• **Exercise goal**: Report back each line of the data that contains the word "agent".

• **Stored data**:
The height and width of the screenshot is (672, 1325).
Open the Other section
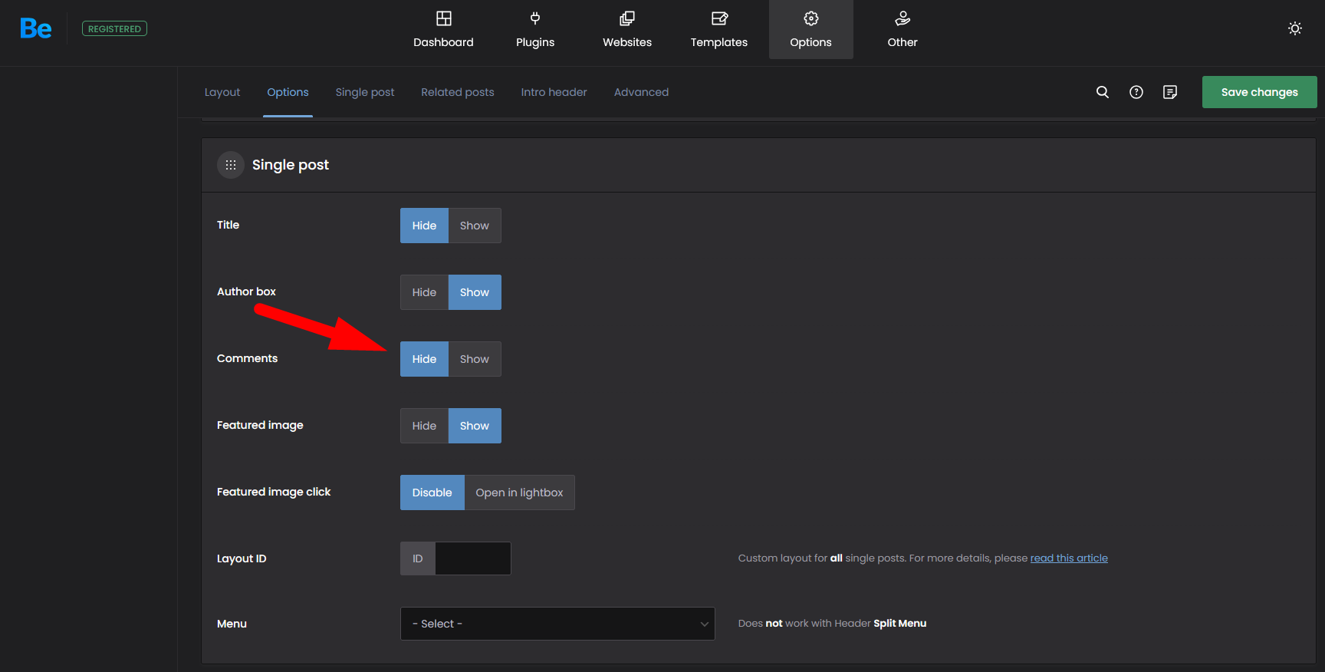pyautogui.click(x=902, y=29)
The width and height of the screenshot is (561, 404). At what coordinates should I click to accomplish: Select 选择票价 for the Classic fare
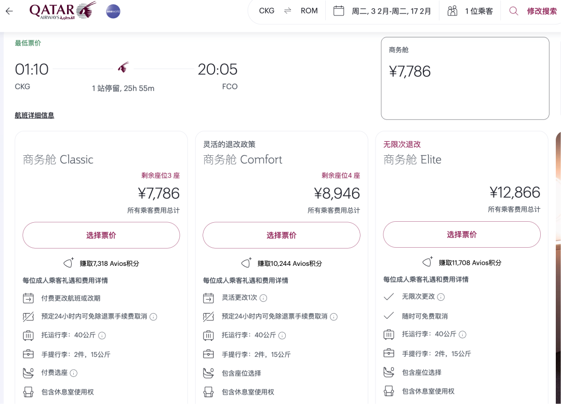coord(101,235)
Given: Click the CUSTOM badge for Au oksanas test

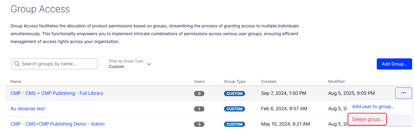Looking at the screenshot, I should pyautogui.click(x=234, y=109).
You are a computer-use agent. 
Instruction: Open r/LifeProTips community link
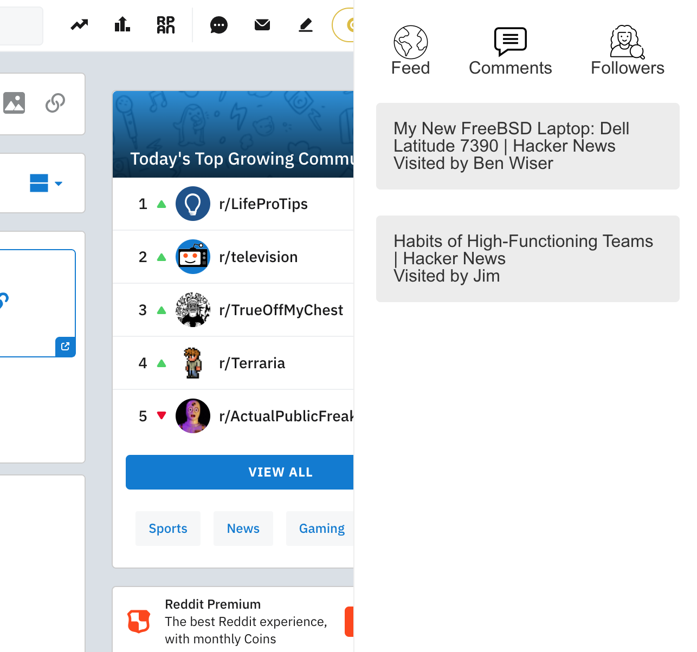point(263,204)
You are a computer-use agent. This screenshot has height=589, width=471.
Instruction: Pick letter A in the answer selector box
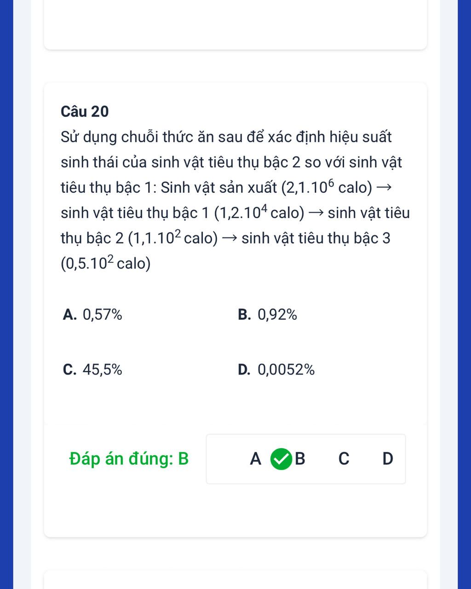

--

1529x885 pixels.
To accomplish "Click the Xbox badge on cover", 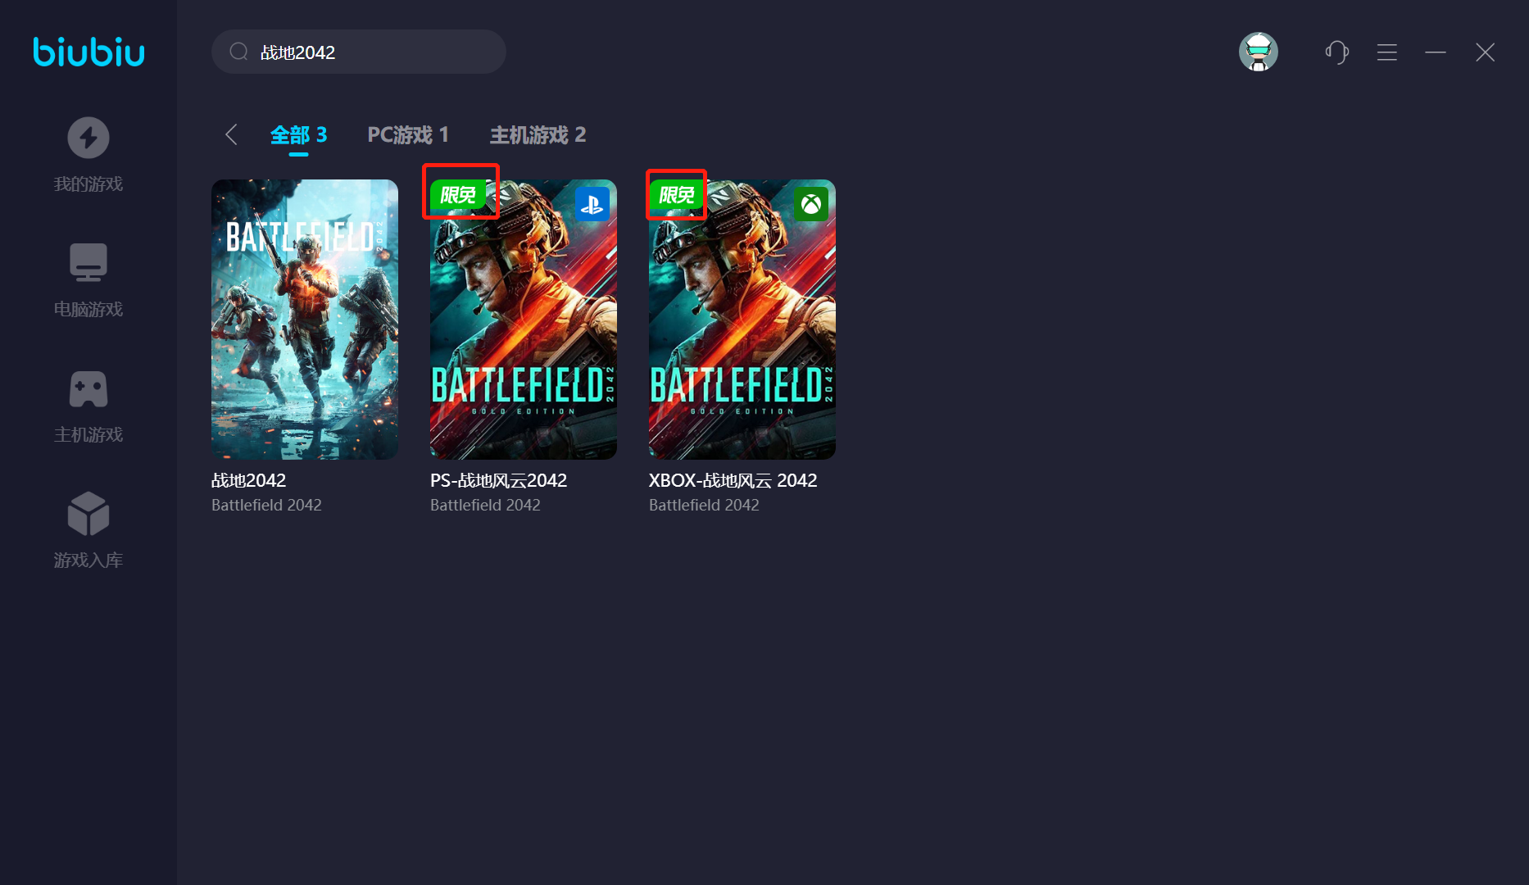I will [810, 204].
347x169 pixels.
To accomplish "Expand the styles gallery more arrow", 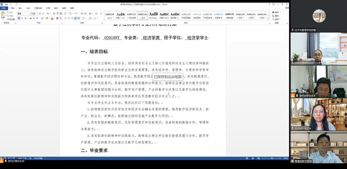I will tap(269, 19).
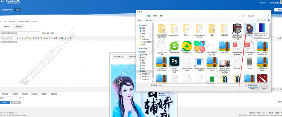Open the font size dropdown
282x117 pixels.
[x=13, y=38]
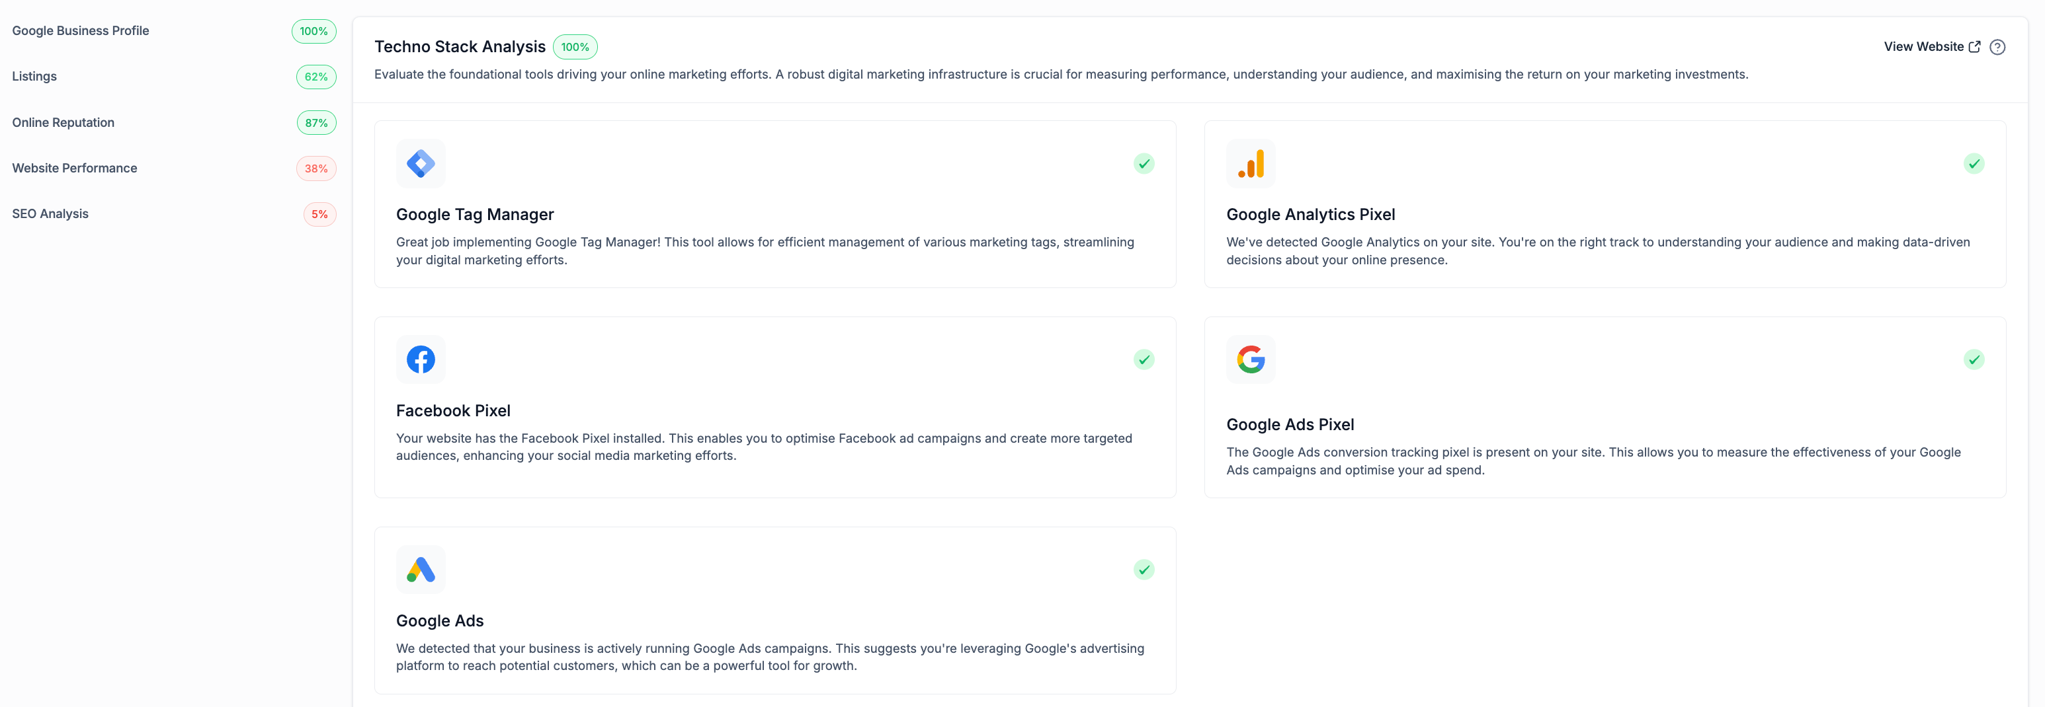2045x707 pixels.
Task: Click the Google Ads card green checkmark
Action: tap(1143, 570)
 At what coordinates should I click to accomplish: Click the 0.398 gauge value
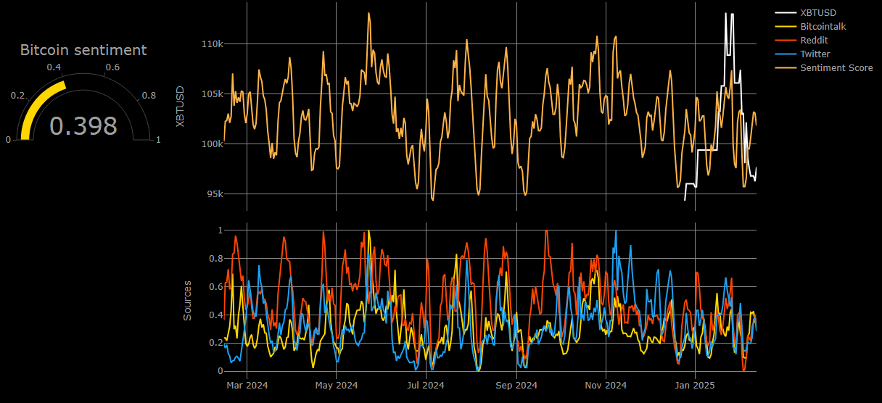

==

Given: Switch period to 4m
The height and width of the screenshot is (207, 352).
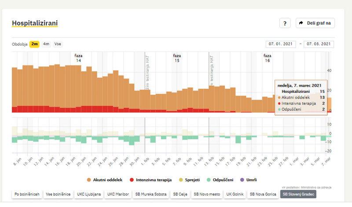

• **Answer box**:
You are a computer-use agent. 
You are a computer-use agent. This screenshot has height=589, width=471.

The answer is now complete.